The following model shows how to employ the +p: flag and is used in the unittest referenced for the following use case:

Model:
    structs+=Struct
    instances+=Instance
    references+=Reference;
Struct:
    'struct' name=ID '{' vals+=Val '}';
Val:
    'val' name=ID (':' type=[Struct])?;
Instance:
    'instance' name=ID (':' type=[Struct])?;
Reference:
    'reference' ref=[Val:FQN|+p:instances.~type.vals.(~type.vals)*];
FQN: ID ('.' ID)*;

The use case for that feature is that you sometimes need to access all model elements specified in a model reference. Consider a reference to a hierarchically modelled data element like in this unittest example, e.g. reference d.c.b.a.x:

struct A {
    val x
}
struct B {
    val a: A
}
struct C {
    val b: B
    val a: A
}
struct D {
    val c: C
    val b1: B
}
instance d: D
reference d.c.b.a.x
reference d.b1.a.x

In this example you need all referenced intermediate model elements to accurately identify the modelled data for, e.g., code generation because reference d.c.b.a.x is not distinguishable from reference d.b1.a.x without the path (both point to the field x in A).

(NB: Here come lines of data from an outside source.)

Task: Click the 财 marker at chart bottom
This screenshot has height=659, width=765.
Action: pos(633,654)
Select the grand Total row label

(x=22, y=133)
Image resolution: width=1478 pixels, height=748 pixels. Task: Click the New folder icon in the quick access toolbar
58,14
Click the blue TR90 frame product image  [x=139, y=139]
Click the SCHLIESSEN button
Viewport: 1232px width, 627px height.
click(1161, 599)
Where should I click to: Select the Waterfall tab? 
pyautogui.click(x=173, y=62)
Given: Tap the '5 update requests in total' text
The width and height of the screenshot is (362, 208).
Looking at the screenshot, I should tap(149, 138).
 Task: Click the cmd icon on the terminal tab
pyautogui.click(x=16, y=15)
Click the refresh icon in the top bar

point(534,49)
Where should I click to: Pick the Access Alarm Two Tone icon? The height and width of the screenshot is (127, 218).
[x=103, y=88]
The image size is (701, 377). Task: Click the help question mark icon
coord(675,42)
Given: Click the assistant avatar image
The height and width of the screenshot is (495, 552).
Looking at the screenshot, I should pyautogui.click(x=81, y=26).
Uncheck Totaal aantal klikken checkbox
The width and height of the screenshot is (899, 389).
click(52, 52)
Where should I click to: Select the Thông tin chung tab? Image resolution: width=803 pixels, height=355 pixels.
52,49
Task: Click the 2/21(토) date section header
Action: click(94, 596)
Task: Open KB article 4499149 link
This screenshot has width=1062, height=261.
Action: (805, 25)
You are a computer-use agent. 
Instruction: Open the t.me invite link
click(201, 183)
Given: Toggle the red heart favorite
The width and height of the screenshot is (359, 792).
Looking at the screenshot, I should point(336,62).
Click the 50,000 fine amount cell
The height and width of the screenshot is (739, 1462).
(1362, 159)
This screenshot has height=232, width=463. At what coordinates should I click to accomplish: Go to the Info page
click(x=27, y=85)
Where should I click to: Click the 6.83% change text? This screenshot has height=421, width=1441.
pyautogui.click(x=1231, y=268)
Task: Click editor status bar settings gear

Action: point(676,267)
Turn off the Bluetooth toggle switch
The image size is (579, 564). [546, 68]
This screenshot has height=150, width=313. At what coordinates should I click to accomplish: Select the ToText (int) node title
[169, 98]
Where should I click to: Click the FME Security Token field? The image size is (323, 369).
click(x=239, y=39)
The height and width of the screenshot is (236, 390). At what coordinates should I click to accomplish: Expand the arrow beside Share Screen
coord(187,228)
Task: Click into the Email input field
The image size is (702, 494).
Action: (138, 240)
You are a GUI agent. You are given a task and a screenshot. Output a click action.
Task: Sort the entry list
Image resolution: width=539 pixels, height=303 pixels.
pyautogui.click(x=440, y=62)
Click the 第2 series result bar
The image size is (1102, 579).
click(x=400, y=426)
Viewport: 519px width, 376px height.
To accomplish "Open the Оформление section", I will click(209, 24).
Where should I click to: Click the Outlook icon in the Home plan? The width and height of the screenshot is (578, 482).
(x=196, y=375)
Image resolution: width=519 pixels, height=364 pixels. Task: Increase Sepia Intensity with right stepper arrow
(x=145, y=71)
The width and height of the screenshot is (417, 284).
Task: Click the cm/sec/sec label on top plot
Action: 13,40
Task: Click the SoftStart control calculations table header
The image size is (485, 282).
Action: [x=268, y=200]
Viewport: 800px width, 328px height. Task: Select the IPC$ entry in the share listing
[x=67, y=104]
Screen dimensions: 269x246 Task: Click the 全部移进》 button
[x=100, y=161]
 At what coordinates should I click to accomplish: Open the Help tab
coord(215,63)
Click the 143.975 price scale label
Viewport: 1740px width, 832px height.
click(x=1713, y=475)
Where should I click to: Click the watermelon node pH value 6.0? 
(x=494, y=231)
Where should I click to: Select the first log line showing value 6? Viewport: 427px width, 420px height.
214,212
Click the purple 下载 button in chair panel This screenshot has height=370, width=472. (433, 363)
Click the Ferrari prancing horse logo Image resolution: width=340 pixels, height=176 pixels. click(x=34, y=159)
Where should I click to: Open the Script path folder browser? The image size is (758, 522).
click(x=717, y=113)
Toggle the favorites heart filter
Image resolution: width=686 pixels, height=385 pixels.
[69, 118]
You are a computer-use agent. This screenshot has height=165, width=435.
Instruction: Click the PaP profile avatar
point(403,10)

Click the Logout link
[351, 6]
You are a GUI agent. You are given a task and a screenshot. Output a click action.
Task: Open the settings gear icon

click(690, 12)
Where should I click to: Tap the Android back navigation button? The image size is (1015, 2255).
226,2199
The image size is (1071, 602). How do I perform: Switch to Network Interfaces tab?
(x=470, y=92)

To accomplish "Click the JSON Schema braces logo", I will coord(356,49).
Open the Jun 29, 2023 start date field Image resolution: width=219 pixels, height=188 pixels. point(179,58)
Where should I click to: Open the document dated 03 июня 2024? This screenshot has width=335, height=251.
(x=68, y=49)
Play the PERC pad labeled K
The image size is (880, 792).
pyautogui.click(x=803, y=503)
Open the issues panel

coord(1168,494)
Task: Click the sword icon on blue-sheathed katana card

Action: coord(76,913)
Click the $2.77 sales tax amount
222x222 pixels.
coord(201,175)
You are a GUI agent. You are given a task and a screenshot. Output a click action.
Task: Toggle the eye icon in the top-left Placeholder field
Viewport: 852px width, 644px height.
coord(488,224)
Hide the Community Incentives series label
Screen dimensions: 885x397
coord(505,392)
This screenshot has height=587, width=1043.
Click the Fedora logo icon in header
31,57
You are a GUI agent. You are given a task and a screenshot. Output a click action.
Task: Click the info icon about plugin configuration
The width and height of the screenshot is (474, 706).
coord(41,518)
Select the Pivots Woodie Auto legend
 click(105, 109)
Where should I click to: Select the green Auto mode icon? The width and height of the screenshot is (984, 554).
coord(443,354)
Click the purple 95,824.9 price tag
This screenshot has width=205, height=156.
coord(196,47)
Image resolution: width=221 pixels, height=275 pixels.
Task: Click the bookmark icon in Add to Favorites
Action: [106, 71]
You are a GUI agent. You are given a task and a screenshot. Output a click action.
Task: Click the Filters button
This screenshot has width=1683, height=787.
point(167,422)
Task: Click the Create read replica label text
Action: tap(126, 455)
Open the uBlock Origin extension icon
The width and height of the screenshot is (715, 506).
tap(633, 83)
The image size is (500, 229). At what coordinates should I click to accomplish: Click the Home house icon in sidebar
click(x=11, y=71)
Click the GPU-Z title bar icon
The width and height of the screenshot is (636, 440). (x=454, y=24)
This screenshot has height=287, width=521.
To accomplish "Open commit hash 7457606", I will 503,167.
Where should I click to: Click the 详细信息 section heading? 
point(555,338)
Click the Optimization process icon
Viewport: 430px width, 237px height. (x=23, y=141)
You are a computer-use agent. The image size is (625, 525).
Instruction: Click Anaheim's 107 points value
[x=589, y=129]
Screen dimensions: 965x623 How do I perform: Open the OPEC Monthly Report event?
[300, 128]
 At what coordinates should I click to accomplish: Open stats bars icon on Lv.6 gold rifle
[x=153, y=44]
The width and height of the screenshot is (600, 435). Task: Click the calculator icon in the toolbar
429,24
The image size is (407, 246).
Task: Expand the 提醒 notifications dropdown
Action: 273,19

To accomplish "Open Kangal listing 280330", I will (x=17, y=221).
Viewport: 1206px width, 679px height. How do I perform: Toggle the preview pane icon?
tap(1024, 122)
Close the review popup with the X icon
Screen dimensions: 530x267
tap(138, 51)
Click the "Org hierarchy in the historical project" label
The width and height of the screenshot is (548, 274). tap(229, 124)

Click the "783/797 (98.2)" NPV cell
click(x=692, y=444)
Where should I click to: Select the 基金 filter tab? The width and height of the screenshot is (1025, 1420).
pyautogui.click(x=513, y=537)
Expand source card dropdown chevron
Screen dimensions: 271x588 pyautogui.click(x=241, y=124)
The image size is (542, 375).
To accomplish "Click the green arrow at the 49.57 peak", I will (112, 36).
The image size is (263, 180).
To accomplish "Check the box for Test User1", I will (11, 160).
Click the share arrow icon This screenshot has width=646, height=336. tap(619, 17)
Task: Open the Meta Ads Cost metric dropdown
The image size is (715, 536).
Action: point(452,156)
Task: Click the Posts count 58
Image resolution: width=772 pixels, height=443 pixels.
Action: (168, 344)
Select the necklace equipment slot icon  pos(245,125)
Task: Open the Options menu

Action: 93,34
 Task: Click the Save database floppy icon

Using RREL from Python code

RREL expression could be used during registration in place of scoping provider. For example:

my_meta_model.register_scope_providers({
        "*.*": scoping_providers.FQN(),
        "Connection.from_port": "from_inst.component.slots"  # RREL
        "Connection.to_port": "from_inst.component.slots"      # RREL
    })

RREL processing (internal)

RREL expression are parsed when the grammar is loaded and transformed to AST consisting of RREL operator nodes (each node could be an instance of RREL prefixed class, e.g RRELSequence). The expressions ASTs are stateless and thus it is an important possibility to define the same expression for multiple attributes by using wildcard as the same expression tree would be used for the evaluation.

In the process of evaluation the root of the expression tree is given the sequence of part names and the current context which represent the parent object of the reference in the model AST. The evaluation is then carried out by recursive calls of the RREL AST nodes. Each node gets the AST context consisting of a collection of objects from the model and a current unconsumed part names collection, which are the result of the previous operation or, in the case of the root expression AST node, an initial input. Each operator object should return the next AST context and the unconsumed part of the name. At the end of the successful search AST context should be a single object and the names parts should be empty.